上記のようにして調製された多官能アニオン重合開始剤は、後述する共役ジエン系化合物の重合に用いられる。また、多官能アニオン重合開始剤の生成の促進や安定化を図るために、調製の際に系内にルイス塩基を添加することが好ましい。
多官能アニオン重合開始剤は、1種単独で用いてもよく、2種以上併用してもよい。
〔ポリビニル芳香族化合物〕
多官能アニオン重合開始剤の調製に用いるポリビニル芳香族化合物としては、特に限定されず、例えば、o,m及びp−ジビニルベンゼン、o,m及びp−ジイソプロペニルベンゼン、1,2,4−トリビニルベンゼン、1,2−ビニル−3,4−ジメチルベンゼン、1,3−ジビニルナフタレン、1,3,5−トリビニルナフタレン、2,4−ジビニルビフェニル、3,5,4´−トリビニルビフェニル、1,2−ジビニル−3,4−ジメチルベンゼン、1,5,6−トリビニル−3,7−ジエチルナフタレン等が挙げられる。
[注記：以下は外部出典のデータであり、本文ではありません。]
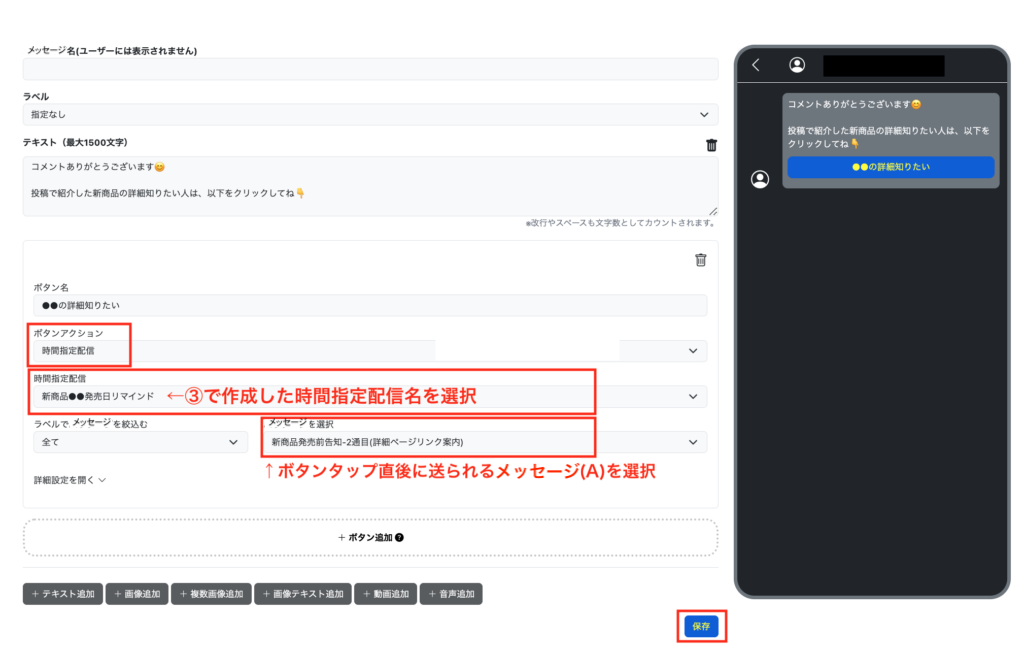This screenshot has width=1024, height=650.
Task: Click the help icon next to ボタン追加
Action: click(x=400, y=538)
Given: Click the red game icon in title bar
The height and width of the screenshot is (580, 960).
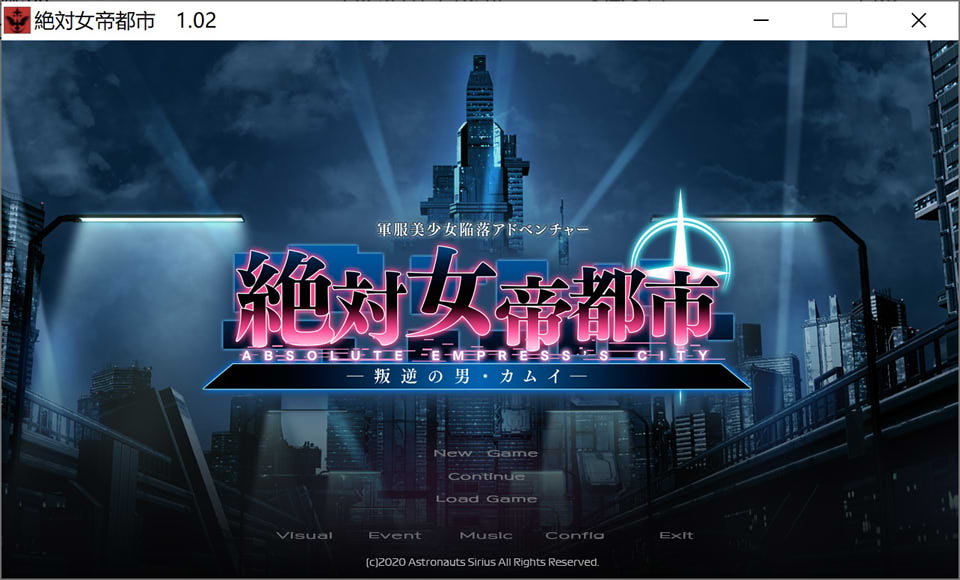Looking at the screenshot, I should 16,20.
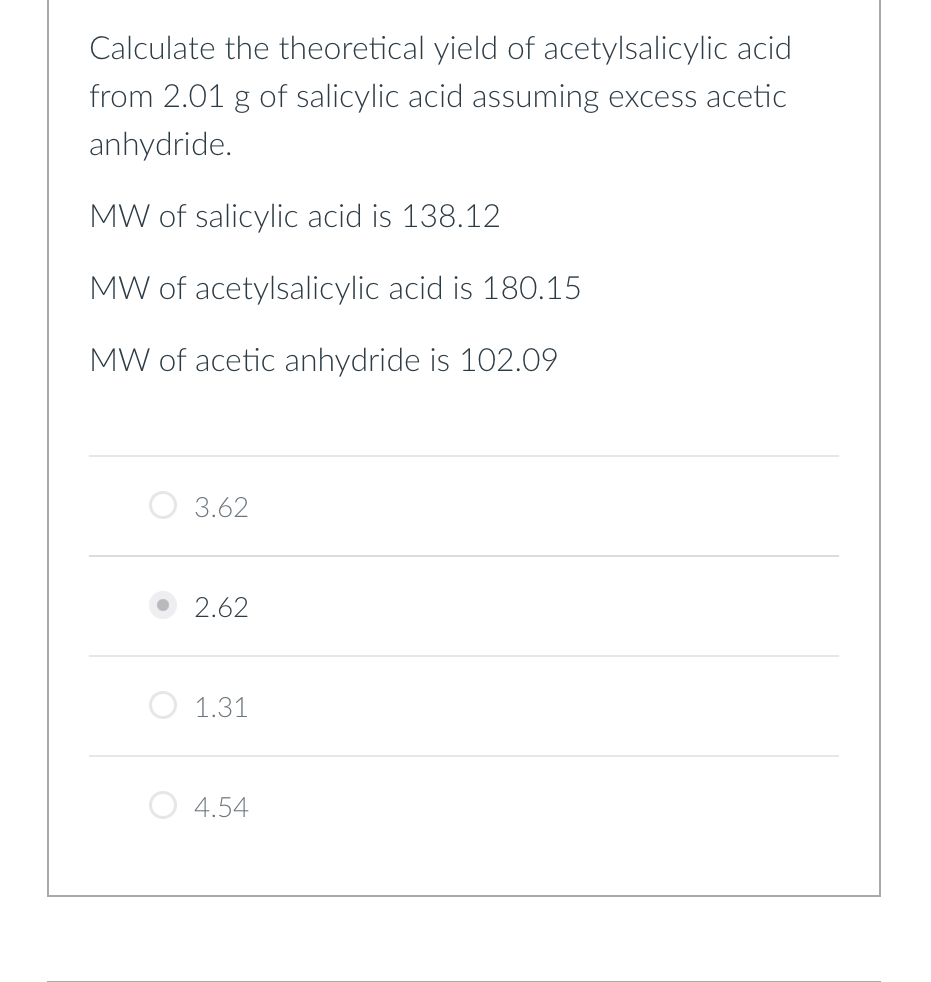Click the acetic anhydride MW line
The width and height of the screenshot is (931, 982).
coord(323,360)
これらは、単独で用いてもよいし、2種以上を併用してもよい。それらの中でも、ジビニルベンゼン、ジイソプロペニルベンゼンが好ましい。これらのo−,m−,p−の異性体の混合物であってもよい。工業的利用を行う場合には、これら異性体混合物を用いる方が経済的に有利である。
〔共役ジエン化合物及び芳香族ビニル化合物〕
多官能アニオン重合開始剤の調製には、ポリビニル芳香族化合物と共に共役ジエン化合物及び/又はモノビニル芳香族化合物を用いることもできる。
共役ジエン化合物としては、例えば、1,3−ブタジエン、イソプレン、2,3−ジメチル−1,3−ブタジエン、1,3−ペンタジエン、3−メチル−1,3−ペンタジエン、1,3−ヘプタジエン、1,3−ヘキサジエン等が挙げられる。それらの中でも、1,3−ブタジエン、イソプレンが好ましい。
モノビニル芳香族化合物としては、例えば、スチレン、p−メチルスチレン、α−メチルスチレン、ビニルエチルベンゼン、ビニルキシレン、ビニルナフタレン等が挙げられる。それらの中でも、スチレンが好ましい。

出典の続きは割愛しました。